Several examples about TE exaptation are available in the plant kingdom as well. In Arabidopsis, FHY3 and FAR3 are transcription factors, related to the MuDR family of transposases, that bind to promoter regions and activate several genes involved in far-red light and circadian clock signalling (Hudson et al. 2003; Lin et al. 2007).

A recent study in Arabidopsis has shown that the COPIA-R7 transposon, inserted into the plant disease resistance gene RPP7, enhances its host’s immunity to a pathogenic microorganism from a large group of fungus-like parasites that cause a number of plant diseases (Tsuchiya and Eulgem 2013). The Rim2 gene implicated in defence against fungal infection appears to have been directly exapted from part of a CACTA DNA TE element (He et al. 2000). The rice blast disease resistance gene Pit was refunctionalized by the recruitment of a copia-like LTR element as a promoter (Hayashi and Yoshida 2009).

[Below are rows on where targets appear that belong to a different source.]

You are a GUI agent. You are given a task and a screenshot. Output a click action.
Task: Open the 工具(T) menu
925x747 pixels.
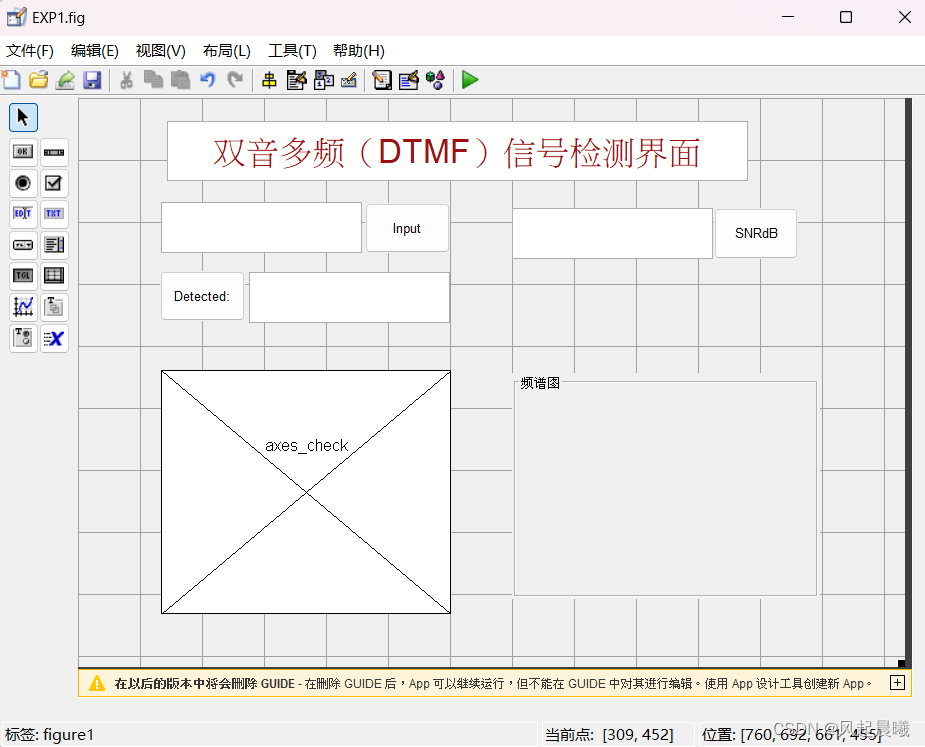pyautogui.click(x=291, y=51)
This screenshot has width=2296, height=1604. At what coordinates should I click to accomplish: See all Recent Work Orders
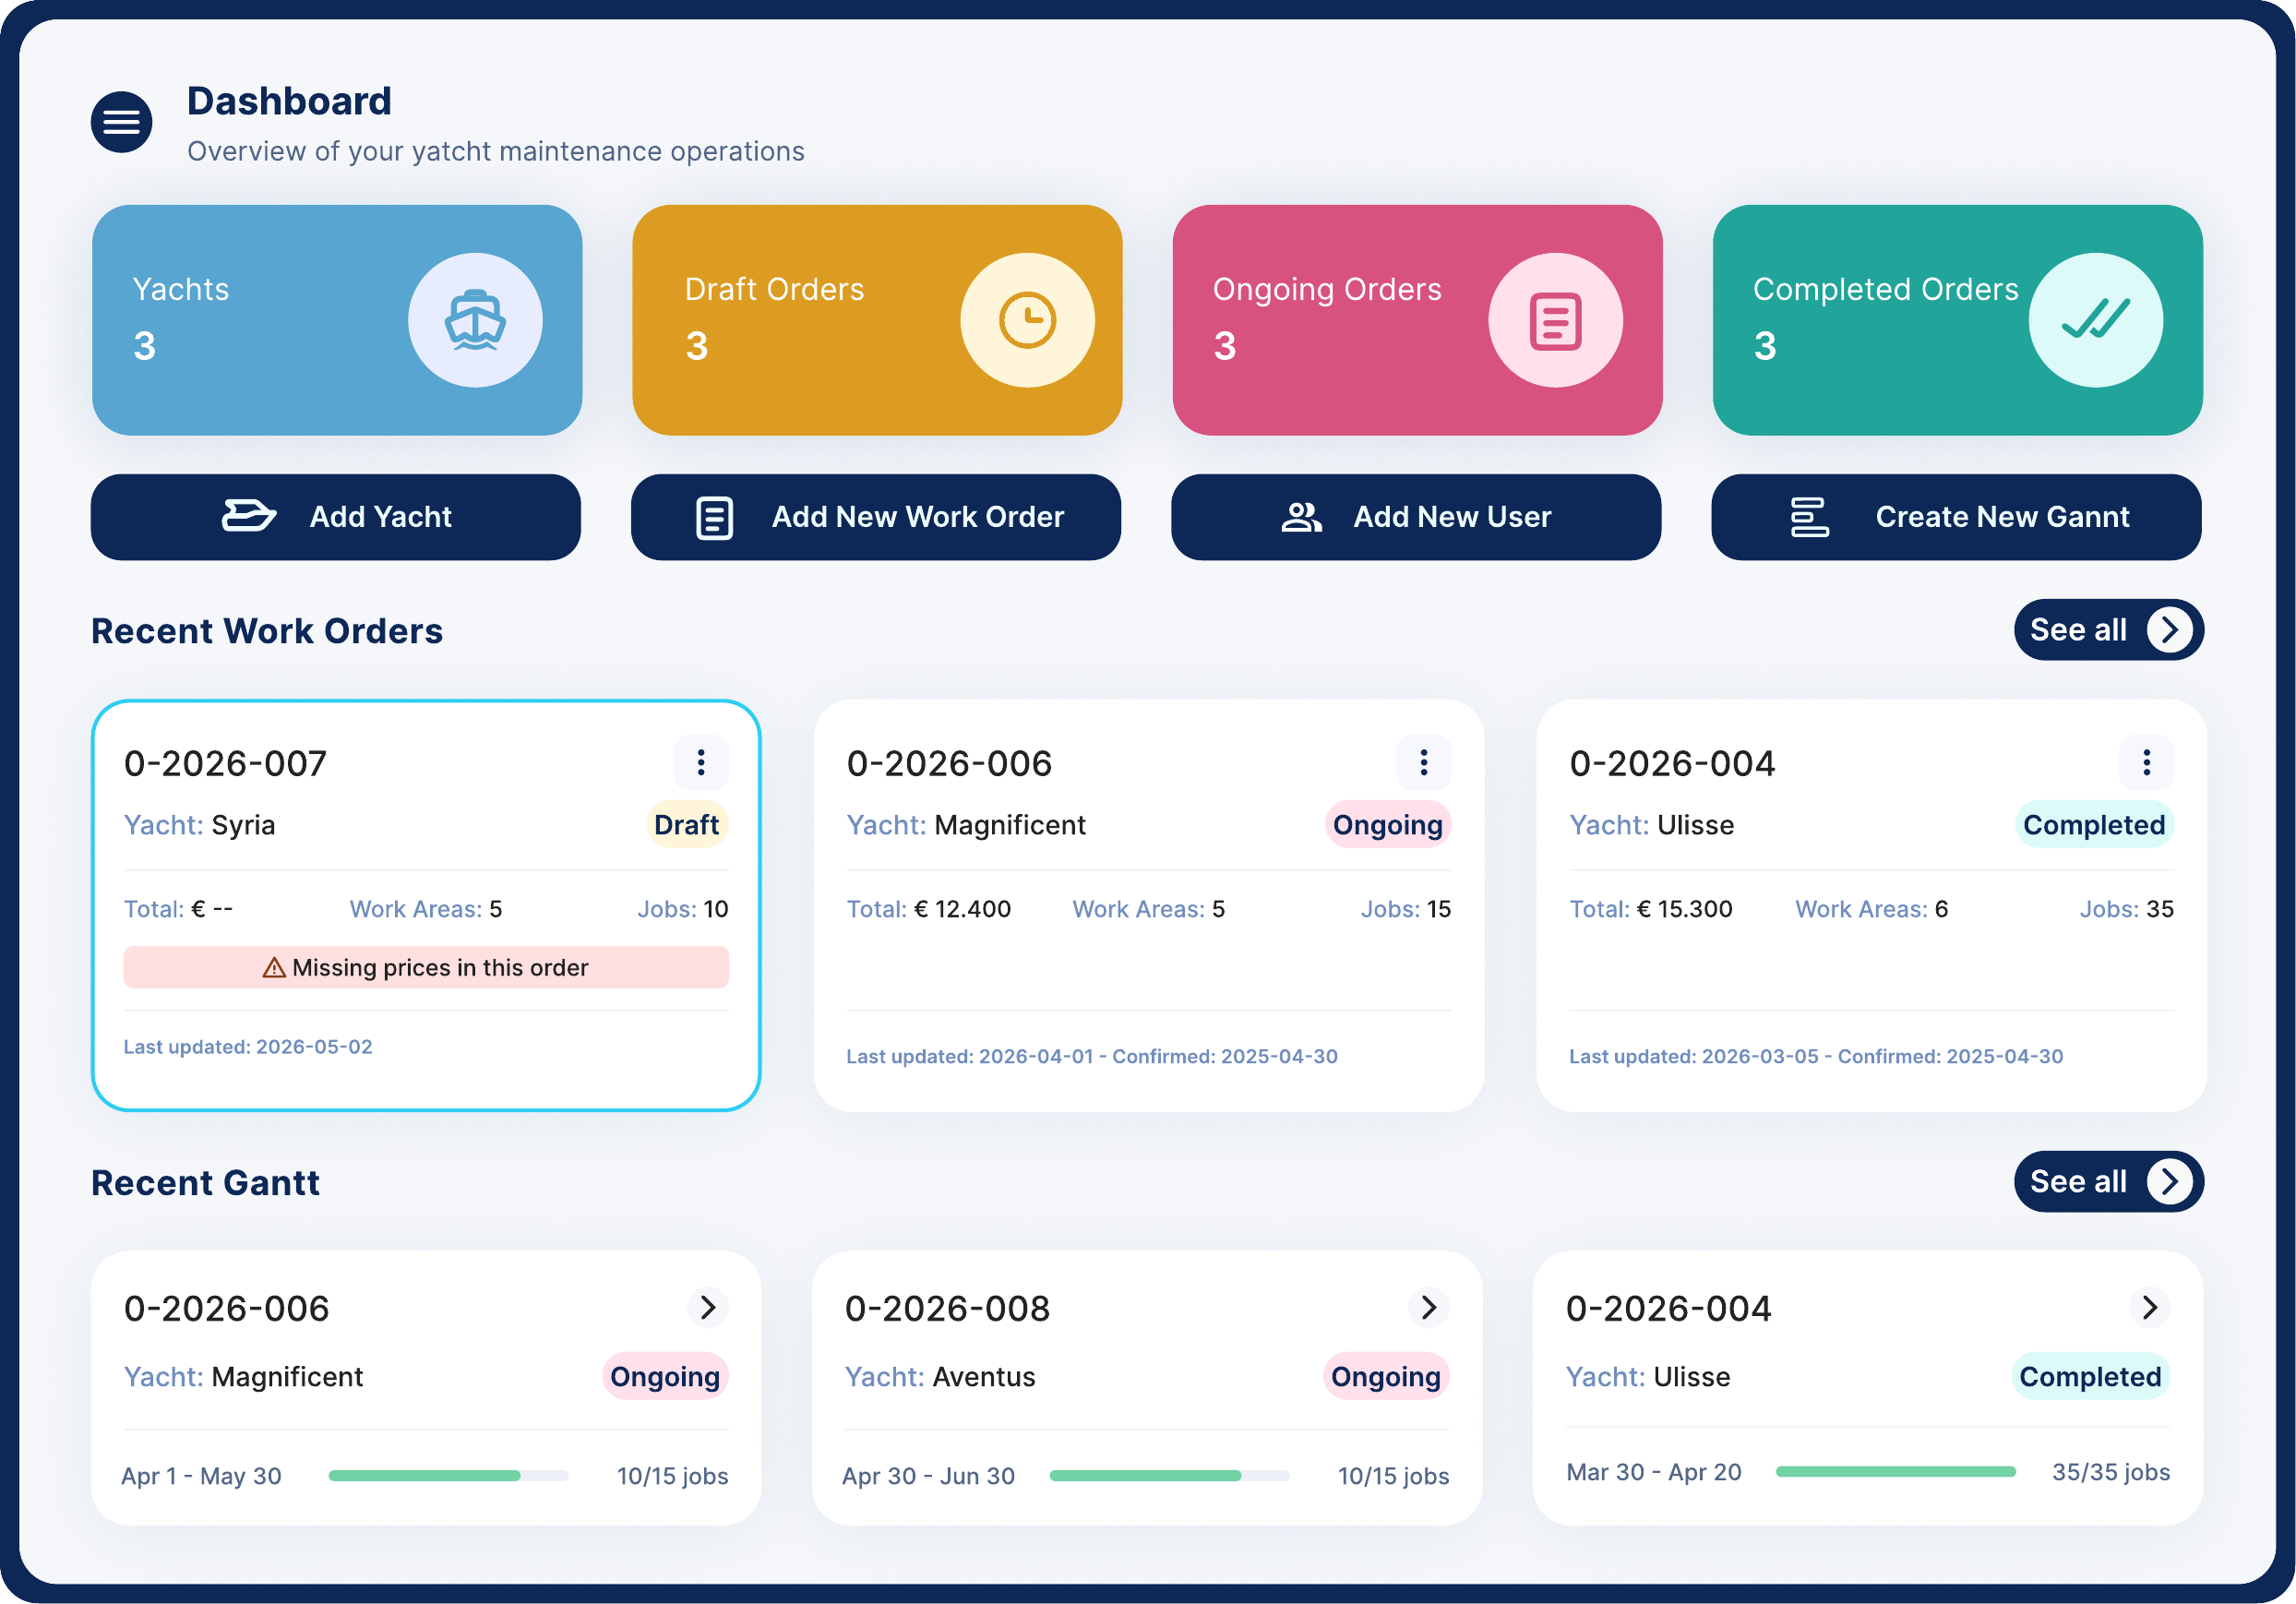(x=2109, y=630)
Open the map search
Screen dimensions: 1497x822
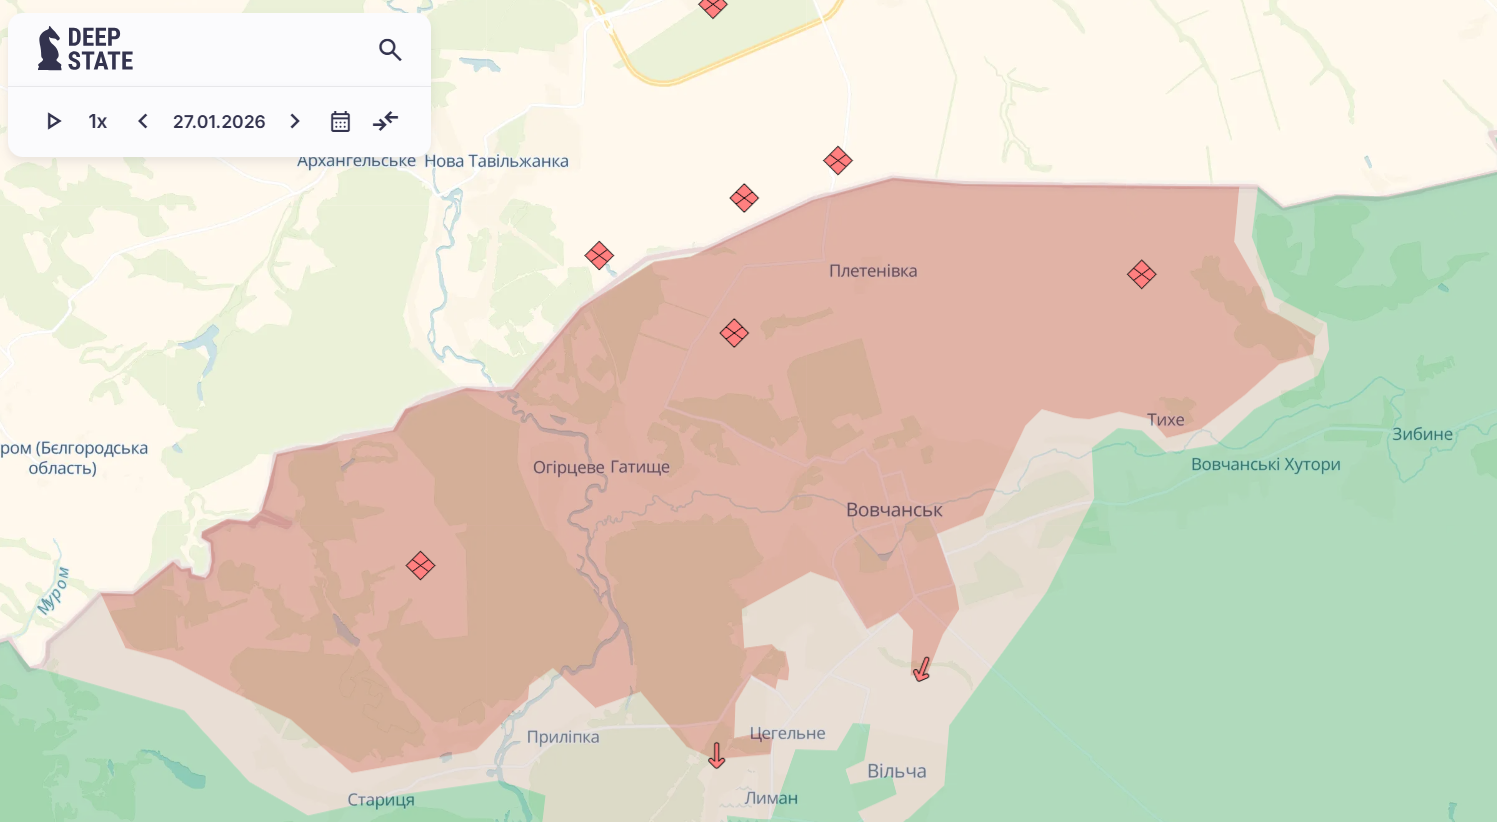click(x=390, y=49)
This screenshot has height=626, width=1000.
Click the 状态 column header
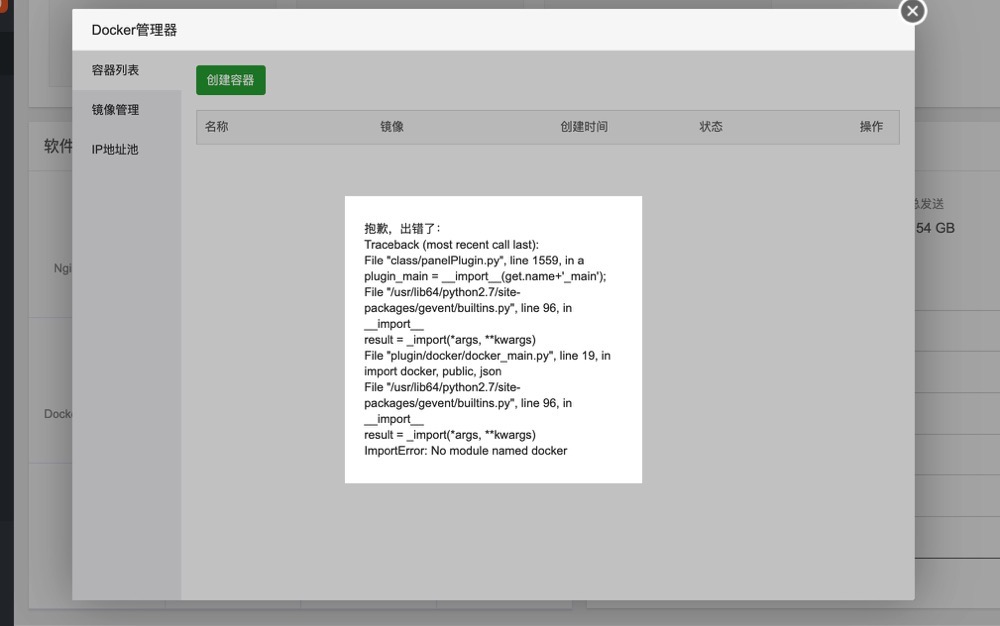711,127
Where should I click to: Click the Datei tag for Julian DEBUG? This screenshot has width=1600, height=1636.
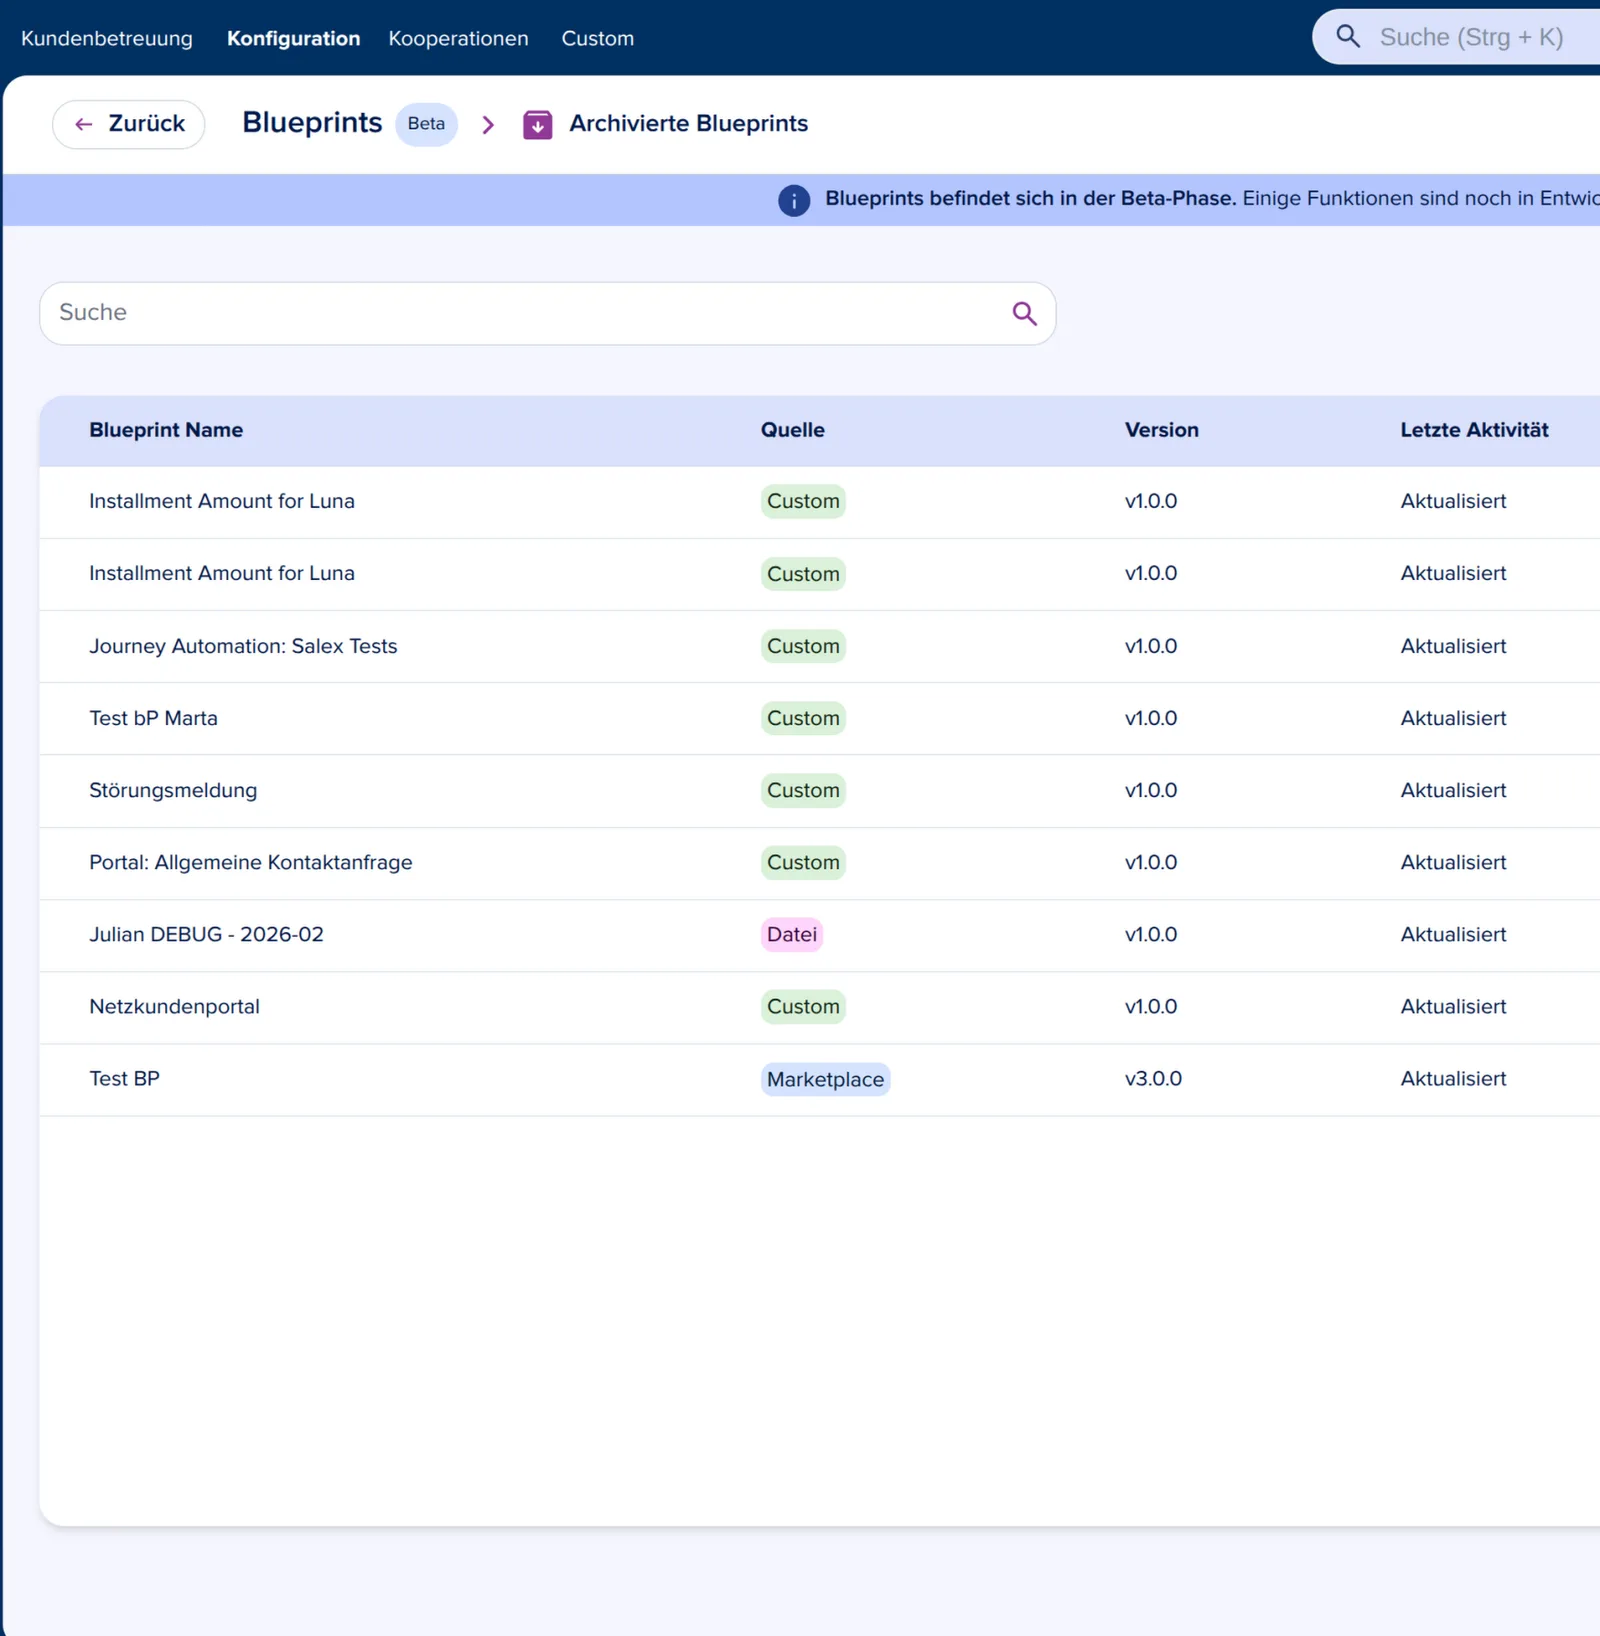(x=791, y=934)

Relatively few data are available about the direct role of TEs in the processes of species domestication. An insertion of the TE Hopscotch in the regulatory region of the maize domestication gene, teosinte branched1 (tb1), acts as an enhancer of its expression and confers the increased apical dominance in maize compared to its progenitor, teosinte (Studer et al. 2011). Insertion of a CACTA-like transposon into the promoter of the gene ZmCCT, which modulate photoperiod sensitivity, can suppress its expression thus enhancing the spread of maize to long-day temperate regions (Yang et al. 2013). Mustang and Sleeper gene families present in flowering plants have sequences derived from exapted transposases from Mutator-like and hAT DNA elements, respectively (Joly-Lopez et al. 2012; Knip et al. 2012). Mustang genes are present only in the angiosperm lineage and encode putative transcriptional regulators that play important roles in growth, flower development and reproduction.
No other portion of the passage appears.